Fathya memang pemberani. Atau saya yang penakut?

Tuesday, July 24, 2007

Doa Pengemis Tua untuk Saya

Makan siang hari ini saya pergi ke Hero Permata Hijau, sekalian mau transfer uang. Cukup lama antri di ATM, karena ada 2 orang anak muda sedang belajar menggunakan ATM agaknya. Baru melek bank, kata saya dalam hati.

Selesai dari ATM, saya menuju tempat makan favorit saya di sana. Nasi Rawon. Entah kenapa, setiap ke Hero Permata Hijau, pilihan menu saya selalu itu-itu saja. Tidak pernah berpikir untuk mencoba menu lain. Padahal pilihan makanan di sana banyak banget. Saya pun tidak tau, apakah nasi rawon di sana enak, istimewa atau biasa-biasa saja. Tapi saya suka saja, nasi rawon lengkap dengan sambel dan toge, telur asin plus kerupuk udang. Itulah menu makan siang saya hari ini.

Sambil menunggu pesanan datang, seorang bapak tua menghampiri saya. Bajunya lusuh, kulitnya keriput, kusam. Giginya... wrrrrr..... gitu deh!!! Bapak tua itu seorang pengemis, dia menadahkan tangan ke arah saya. Sejenak saya berpikir bahwa saya sudah lama tidak bersedekah. Lalu saya mengambil selembar uang dari dompet dan menyerahkannya ke bapak tua itu. Sayup-sayup terdengar si bapak itu memanjatkan doa. Tidak hanya berterima kasih, tapi dia berdoa untuk saya, untuk ayah ibu saya, anak dan istri saya (iya... betul), juga untuk pekerjaan saya. Cukup panjang doanya, sampai-sampai saya meng-amin-kan 2 kali. Ketika menu pilihan saya datang, si bapak tua itu mendoakan makanan dan kesehatan saya. Saya berkata"Amin" sekali lagi dan si bapak itu melangkah menjauh.

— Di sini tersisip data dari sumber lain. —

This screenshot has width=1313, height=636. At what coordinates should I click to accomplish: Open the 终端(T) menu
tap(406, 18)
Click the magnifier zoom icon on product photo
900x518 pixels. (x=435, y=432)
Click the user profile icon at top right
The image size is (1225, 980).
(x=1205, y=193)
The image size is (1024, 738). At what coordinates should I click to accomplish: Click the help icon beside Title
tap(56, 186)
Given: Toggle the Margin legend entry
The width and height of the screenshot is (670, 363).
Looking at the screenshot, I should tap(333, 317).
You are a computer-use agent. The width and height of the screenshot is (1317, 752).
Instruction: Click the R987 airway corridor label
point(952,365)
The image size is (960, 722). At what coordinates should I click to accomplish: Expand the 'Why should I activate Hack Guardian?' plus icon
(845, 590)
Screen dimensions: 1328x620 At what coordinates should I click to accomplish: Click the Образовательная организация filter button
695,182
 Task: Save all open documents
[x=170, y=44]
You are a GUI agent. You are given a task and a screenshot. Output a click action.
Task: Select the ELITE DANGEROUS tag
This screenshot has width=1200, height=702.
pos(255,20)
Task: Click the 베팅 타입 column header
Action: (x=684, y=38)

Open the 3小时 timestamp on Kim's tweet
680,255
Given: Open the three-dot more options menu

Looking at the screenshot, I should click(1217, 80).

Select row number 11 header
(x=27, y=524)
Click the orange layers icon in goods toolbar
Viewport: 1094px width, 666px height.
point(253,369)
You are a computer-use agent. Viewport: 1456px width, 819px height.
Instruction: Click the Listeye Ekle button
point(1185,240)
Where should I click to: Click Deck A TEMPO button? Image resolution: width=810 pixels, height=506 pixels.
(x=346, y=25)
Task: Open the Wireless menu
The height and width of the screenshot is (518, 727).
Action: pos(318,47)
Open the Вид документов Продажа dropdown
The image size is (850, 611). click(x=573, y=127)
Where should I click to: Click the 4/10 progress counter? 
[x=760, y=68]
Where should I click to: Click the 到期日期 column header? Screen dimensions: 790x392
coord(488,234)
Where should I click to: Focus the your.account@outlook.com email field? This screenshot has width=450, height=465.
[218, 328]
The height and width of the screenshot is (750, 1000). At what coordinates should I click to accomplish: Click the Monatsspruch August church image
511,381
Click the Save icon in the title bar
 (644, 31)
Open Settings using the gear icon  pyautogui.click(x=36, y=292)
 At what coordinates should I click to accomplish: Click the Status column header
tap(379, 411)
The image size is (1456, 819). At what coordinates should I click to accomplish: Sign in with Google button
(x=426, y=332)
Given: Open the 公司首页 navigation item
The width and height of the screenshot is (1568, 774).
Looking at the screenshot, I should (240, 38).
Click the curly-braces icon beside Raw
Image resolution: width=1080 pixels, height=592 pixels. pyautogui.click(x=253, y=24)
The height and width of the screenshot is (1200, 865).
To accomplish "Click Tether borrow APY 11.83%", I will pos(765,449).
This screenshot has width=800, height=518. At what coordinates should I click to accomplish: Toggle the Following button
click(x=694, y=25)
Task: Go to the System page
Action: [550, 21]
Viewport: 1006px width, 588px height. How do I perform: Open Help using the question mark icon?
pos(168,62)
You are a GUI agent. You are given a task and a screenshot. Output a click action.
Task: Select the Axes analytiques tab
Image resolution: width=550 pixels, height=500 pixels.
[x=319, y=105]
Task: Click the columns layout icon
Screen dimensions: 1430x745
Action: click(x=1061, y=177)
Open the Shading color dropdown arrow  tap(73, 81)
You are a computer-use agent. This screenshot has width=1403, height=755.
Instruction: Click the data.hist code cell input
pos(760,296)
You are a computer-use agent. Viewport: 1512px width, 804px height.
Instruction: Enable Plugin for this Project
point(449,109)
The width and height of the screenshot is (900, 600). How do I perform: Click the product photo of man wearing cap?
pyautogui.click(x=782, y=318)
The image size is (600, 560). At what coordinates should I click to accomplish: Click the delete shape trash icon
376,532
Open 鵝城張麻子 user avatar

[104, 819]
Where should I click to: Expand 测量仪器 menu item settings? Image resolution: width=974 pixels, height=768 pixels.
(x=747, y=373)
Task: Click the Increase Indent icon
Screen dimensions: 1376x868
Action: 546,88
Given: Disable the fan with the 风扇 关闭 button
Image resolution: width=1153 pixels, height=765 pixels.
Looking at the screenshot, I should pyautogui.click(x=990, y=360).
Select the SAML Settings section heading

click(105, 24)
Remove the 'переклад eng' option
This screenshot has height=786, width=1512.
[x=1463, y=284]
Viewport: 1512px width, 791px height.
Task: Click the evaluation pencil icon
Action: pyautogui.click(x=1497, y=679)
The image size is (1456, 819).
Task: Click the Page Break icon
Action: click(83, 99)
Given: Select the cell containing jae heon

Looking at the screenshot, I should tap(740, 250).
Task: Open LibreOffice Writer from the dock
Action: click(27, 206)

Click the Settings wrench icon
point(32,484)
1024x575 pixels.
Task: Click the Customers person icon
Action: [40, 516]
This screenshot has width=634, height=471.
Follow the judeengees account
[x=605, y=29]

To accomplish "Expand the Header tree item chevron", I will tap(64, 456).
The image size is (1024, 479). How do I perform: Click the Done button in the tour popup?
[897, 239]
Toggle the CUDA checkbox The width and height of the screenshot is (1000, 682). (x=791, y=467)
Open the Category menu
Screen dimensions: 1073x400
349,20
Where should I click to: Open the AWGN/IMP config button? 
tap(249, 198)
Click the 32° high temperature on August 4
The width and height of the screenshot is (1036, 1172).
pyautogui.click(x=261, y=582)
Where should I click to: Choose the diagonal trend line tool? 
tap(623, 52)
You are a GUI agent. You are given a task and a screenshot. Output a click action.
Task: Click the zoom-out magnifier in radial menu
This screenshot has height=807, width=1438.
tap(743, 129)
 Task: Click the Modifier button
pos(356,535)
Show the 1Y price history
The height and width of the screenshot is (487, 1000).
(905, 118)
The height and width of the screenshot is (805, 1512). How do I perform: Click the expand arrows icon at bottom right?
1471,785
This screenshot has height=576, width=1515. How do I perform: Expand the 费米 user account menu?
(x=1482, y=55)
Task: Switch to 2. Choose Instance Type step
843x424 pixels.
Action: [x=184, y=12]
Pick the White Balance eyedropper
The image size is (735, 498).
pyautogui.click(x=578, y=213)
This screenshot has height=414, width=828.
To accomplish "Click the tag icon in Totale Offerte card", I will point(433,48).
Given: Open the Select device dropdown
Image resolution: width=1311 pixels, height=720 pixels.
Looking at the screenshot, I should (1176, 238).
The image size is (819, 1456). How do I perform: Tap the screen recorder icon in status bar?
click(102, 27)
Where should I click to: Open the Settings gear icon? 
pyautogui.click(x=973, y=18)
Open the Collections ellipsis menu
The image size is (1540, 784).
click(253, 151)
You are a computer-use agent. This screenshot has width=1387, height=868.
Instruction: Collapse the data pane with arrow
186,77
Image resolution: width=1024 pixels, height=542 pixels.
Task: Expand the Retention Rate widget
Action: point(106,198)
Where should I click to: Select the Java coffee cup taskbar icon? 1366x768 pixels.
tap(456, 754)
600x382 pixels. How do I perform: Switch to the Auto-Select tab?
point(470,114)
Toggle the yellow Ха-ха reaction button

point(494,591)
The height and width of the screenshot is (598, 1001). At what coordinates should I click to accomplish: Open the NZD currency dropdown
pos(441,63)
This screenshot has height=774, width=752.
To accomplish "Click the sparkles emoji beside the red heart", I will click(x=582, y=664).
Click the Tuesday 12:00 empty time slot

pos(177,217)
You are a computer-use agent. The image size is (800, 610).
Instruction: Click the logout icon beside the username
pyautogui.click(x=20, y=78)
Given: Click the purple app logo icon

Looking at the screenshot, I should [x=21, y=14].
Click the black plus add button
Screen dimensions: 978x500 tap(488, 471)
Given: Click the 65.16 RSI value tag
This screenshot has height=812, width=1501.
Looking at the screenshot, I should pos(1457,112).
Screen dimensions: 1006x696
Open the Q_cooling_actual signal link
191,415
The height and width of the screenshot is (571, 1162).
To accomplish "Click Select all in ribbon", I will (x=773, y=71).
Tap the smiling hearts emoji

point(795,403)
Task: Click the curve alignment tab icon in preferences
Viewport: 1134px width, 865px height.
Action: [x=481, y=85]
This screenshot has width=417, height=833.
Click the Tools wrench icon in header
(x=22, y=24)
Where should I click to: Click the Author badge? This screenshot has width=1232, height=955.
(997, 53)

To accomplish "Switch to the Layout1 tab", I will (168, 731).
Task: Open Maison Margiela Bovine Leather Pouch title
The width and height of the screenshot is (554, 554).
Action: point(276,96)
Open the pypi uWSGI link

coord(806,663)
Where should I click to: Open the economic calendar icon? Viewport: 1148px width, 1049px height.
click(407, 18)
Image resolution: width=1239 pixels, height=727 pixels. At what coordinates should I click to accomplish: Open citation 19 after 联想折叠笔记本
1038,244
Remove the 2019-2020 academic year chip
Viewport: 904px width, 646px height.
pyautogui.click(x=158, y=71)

Siang tadi, tidak ada pengamen di lingkungan Hero Permata Hijau. Saya lupa, apakah emang tidak boleh dan tidak ada, atau emang tumben hari ini tidak ada. Tapi, dibanding dengan pengamen yang suaranya engga enak, lagunya engga jelas, sejujurnya saya lebih senang didoakan oleh si bapak tua tadi. Sempat juga berpikir "Jangan-jangan doa hapalan dan dibacakan untuk semua orang," tapi buru-buru saya buang prasangka itu. Saya hanya berharap semoga pak tua itu tulus dan ikhlas mendoakan saya. Semoga sedikit sedekah dari saya bisa mendapatkan banyak manfaat buat si bapak tua itu. Amin.

Thursday, July 19, 2007

Aku, Mas Narto dan Para Dosen

Hari ini, Kamis 19 Juli 2007, adalah hari yang bikin hati saya tak menentu. Sejak seminggu yang lalu, saya sudah merencanakan untuk hadir ke Undangan dari Rektor Universitas Indonesia, mengikuti acara promosi gelar Doktor Ilmu Komunikasi untuk rekan kuliah saya dulu, Sunarto. Tapi mendadak, saya harus melakukan presentasi siang ini. Harapan untuk memberi dukungan kepada Mas Narto serta kesempatan bertemu teman-teman kuliah dulu mendadak harus batal. Padahal, acara itu juga dihadiri oleh dosen-dosen saya dulu.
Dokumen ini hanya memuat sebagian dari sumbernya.